▶ YOUR GOAL: Return every record verbatim.

▶ DATASET ENTRIES:
== Segment start ==

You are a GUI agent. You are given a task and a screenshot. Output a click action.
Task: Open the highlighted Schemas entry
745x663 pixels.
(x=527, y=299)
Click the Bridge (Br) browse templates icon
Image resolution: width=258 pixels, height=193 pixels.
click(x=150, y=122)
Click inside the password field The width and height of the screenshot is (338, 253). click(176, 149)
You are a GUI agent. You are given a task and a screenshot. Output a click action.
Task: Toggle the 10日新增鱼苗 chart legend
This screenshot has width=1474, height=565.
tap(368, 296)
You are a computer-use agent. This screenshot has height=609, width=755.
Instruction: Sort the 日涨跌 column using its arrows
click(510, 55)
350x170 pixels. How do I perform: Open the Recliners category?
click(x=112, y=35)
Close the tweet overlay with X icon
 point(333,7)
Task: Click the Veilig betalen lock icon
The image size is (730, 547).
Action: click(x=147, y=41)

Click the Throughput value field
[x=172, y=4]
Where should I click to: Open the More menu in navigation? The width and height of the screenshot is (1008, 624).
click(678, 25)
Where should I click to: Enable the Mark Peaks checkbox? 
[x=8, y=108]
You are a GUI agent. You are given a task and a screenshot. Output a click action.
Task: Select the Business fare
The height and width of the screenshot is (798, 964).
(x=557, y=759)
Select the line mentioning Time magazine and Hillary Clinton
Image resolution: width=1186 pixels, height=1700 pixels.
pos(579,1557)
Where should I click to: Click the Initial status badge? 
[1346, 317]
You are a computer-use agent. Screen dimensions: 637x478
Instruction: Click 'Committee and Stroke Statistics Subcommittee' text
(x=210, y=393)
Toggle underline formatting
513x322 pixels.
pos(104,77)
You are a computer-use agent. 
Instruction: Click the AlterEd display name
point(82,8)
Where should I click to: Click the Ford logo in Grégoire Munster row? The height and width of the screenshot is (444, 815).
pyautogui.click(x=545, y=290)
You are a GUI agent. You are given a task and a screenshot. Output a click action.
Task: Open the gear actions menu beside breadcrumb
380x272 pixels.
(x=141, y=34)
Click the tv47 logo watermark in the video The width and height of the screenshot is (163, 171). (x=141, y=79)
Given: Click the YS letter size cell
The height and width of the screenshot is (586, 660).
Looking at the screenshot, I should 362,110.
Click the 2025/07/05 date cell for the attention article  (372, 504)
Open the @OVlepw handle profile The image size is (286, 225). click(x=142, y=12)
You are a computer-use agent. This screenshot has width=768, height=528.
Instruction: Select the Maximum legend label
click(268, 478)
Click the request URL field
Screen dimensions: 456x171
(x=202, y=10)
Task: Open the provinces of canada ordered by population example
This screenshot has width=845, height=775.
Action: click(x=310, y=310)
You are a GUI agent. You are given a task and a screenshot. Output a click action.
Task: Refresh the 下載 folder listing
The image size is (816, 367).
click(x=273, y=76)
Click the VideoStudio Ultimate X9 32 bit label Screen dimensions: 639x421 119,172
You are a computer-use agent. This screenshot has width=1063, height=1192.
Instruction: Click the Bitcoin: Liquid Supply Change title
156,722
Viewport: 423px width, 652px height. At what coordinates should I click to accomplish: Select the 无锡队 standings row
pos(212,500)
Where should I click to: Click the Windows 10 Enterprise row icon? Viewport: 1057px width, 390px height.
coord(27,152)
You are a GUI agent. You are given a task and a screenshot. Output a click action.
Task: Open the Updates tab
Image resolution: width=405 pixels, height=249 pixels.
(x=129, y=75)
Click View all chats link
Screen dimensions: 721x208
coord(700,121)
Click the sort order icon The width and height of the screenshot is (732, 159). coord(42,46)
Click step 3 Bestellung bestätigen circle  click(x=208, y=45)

== Segment end ==

▶ ANSWER SPACE:
You are a GUI agent. You are given a task and a screenshot. Output a click action.
Task: Open the highlighted Schemas entry
745x663 pixels.
(x=527, y=299)
Click the Bridge (Br) browse templates icon
Image resolution: width=258 pixels, height=193 pixels.
click(x=150, y=122)
Click inside the password field The width and height of the screenshot is (338, 253). click(176, 149)
You are a GUI agent. You are given a task and a screenshot. Output a click action.
Task: Toggle the 10日新增鱼苗 chart legend
This screenshot has width=1474, height=565.
tap(368, 296)
You are a computer-use agent. This screenshot has height=609, width=755.
Instruction: Sort the 日涨跌 column using its arrows
click(510, 55)
350x170 pixels. How do I perform: Open the Recliners category?
click(x=112, y=35)
Close the tweet overlay with X icon
 point(333,7)
Task: Click the Veilig betalen lock icon
The image size is (730, 547).
Action: click(x=147, y=41)

Click the Throughput value field
[x=172, y=4]
Where should I click to: Open the More menu in navigation? The width and height of the screenshot is (1008, 624).
click(678, 25)
Where should I click to: Enable the Mark Peaks checkbox? 
[x=8, y=108]
You are a GUI agent. You are given a task and a screenshot. Output a click action.
Task: Select the Business fare
The height and width of the screenshot is (798, 964).
(x=557, y=759)
Select the line mentioning Time magazine and Hillary Clinton
Image resolution: width=1186 pixels, height=1700 pixels.
pos(579,1557)
Where should I click to: Click the Initial status badge? 
[1346, 317]
You are a computer-use agent. Screen dimensions: 637x478
Instruction: Click 'Committee and Stroke Statistics Subcommittee' text
(x=210, y=393)
Toggle underline formatting
513x322 pixels.
pos(104,77)
You are a computer-use agent. 
Instruction: Click the AlterEd display name
point(82,8)
Where should I click to: Click the Ford logo in Grégoire Munster row? The height and width of the screenshot is (444, 815).
pyautogui.click(x=545, y=290)
You are a GUI agent. You are given a task and a screenshot. Output a click action.
Task: Open the gear actions menu beside breadcrumb
380x272 pixels.
(x=141, y=34)
Click the tv47 logo watermark in the video The width and height of the screenshot is (163, 171). (x=141, y=79)
Given: Click the YS letter size cell
The height and width of the screenshot is (586, 660).
Looking at the screenshot, I should 362,110.
Click the 2025/07/05 date cell for the attention article  (372, 504)
Open the @OVlepw handle profile The image size is (286, 225). click(x=142, y=12)
You are a computer-use agent. This screenshot has width=768, height=528.
Instruction: Select the Maximum legend label
click(268, 478)
Click the request URL field
Screen dimensions: 456x171
(x=202, y=10)
Task: Open the provinces of canada ordered by population example
This screenshot has width=845, height=775.
Action: click(x=310, y=310)
You are a GUI agent. You are given a task and a screenshot. Output a click action.
Task: Refresh the 下載 folder listing
The image size is (816, 367).
click(x=273, y=76)
Click the VideoStudio Ultimate X9 32 bit label Screen dimensions: 639x421 119,172
You are a computer-use agent. This screenshot has width=1063, height=1192.
Instruction: Click the Bitcoin: Liquid Supply Change title
156,722
Viewport: 423px width, 652px height. At what coordinates should I click to accomplish: Select the 无锡队 standings row
pos(212,500)
Where should I click to: Click the Windows 10 Enterprise row icon? Viewport: 1057px width, 390px height.
coord(27,152)
You are a GUI agent. You are given a task and a screenshot. Output a click action.
Task: Open the Updates tab
Image resolution: width=405 pixels, height=249 pixels.
(x=129, y=75)
Click View all chats link
Screen dimensions: 721x208
coord(700,121)
Click the sort order icon The width and height of the screenshot is (732, 159). coord(42,46)
Click step 3 Bestellung bestätigen circle  click(x=208, y=45)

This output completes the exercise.